Olympic skier Gus Kenworthy came out of the closet in 2015 — and he stepped into his best year as a champion then. Unsurprisingly, he is this year's recipient of the Point Foundation's prestigious Point Leadership Award for achieving prominence in his professional career as a vocal member and supporter of the LGBTQ community. His acceptance speech was packed full of inspiration and advice for young people facing the same issues he did growing up.
"I wish that I had the courage to be myself when I was in high school," he said. "I wish that I had been comfortable enough in my own skin to acknowledge who I was and to share that person with the world. It took me many years to get to that point.
The adolescent years of a queer person’s life are not easy. They involve a great deal of stress and anxiety. We often face ridicule and we fear torment. My time spent in the closet is a blur of depression and anxiety. Well, not everything was bad during those years. I turned professional in my sport, I graduated from high school, made my first Olympic team, and won my first Olympic medal."
But something was in the way of him appreciating his achievements.
"I can honestly say that I didn’t enjoy those moments to the fullest because I truly wasn’t present for them," he continued. "I didn’t really feel the gravity of that moment because I was so distracted trying to keep up a facade, trying to make the world believe that I was just someone that I was not. I worked twice as hard at everything I did to make up for the fact that I was gay, something I thought was a shortcoming at time.

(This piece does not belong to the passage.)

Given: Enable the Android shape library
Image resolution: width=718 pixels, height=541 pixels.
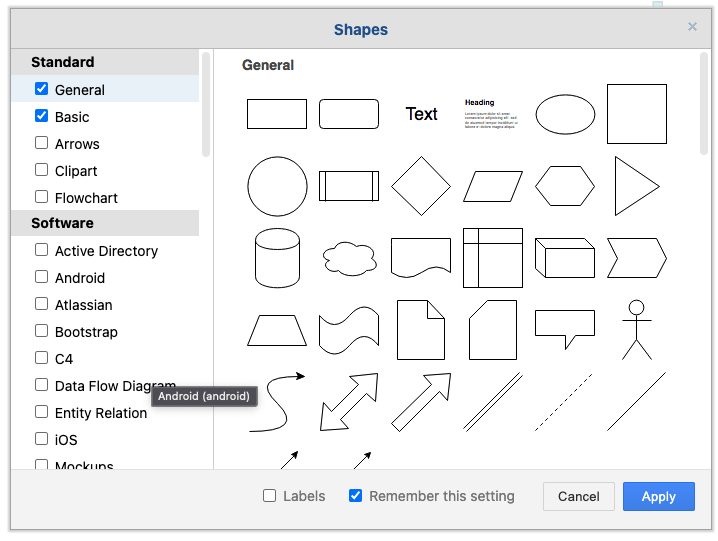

And while it instilled a great work ethic in me, it also drained me physically and emotionally. The ski season after I came out, although it wasn’t an Olympic year, was my best season to date. I felt like I had the weight of the world off my shoulders. I was finally free from the shackles of my own mind."
He became the first to win all three disciplines of his sport in the X-Games that year, something no athlete had done before.
"I hadn’t changed my training regimen, though. I hadn’t taken a different approach to my runs. I hadn’t done anything, except for the fact that I was finally competing as myself. I was no longer hiding a part of my life, putting it in a box, pushing it to the back of my mind to be dealt with after skiing, after competing, when I was certain I was alone. I was just being me.
And that little extra bit of energy that I previously spent worrying, stressing, compartmentalizing, that extra little bit was my ticket to success. And so if I can give the young people in this room any piece of advice, it would be to just continue being yourselves."
At the event, he told Page Six how scary it was to come out.
“I have likened it to the Chokey in ‘Matilda,’” he said. “It’s basically [like] there is a chamber and there are spikes and it is terrifying, but it’s only kind of in your own mind, and the only thing that is holding you in there is yourself.”